Update the listing below by swapping every "coordinates" for "screen position", keeping everything else the same. Leave the pictures out of your answer.

** Start of EXTRACTED RECORDS **

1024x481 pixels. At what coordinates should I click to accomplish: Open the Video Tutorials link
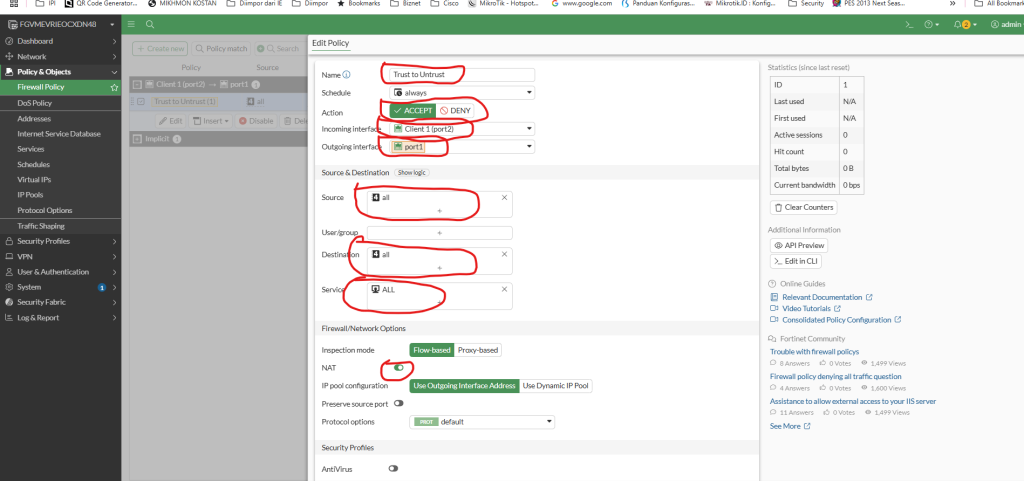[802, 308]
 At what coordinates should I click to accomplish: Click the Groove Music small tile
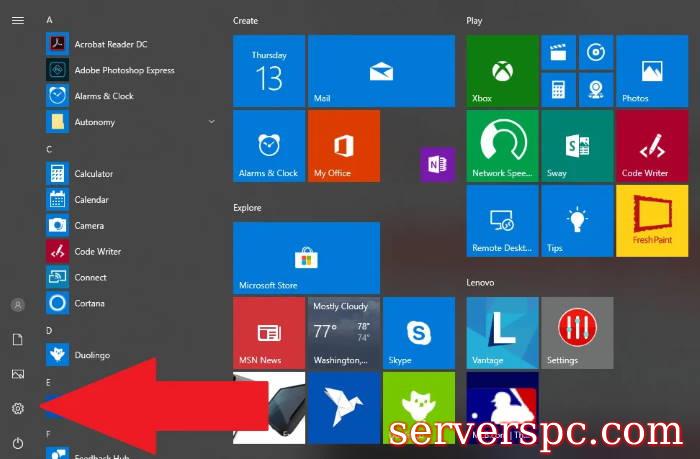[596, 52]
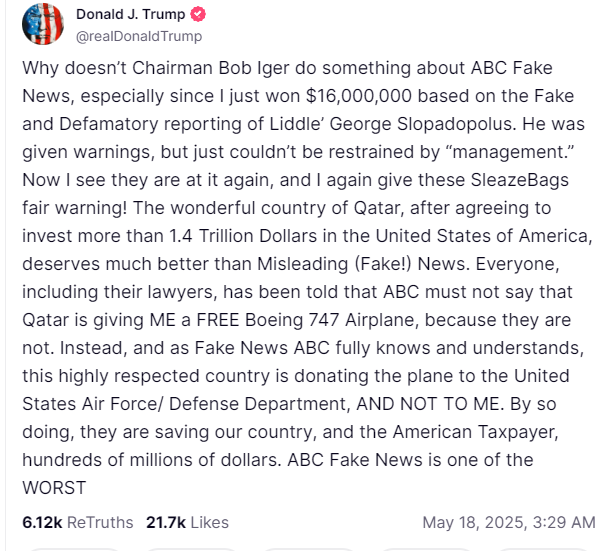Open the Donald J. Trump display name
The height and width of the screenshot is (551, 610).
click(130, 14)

** End of EXTRACTED RECORDS **

- _EXERCISE SOLUTION_:
1024x481 pixels. At what screen position should I click to accomplish: Open the Video Tutorials link
[802, 308]
 At what screen position should I click to accomplish: Click the Groove Music small tile
[596, 52]
Open the Donald J. Trump display name
The height and width of the screenshot is (551, 610).
click(130, 14)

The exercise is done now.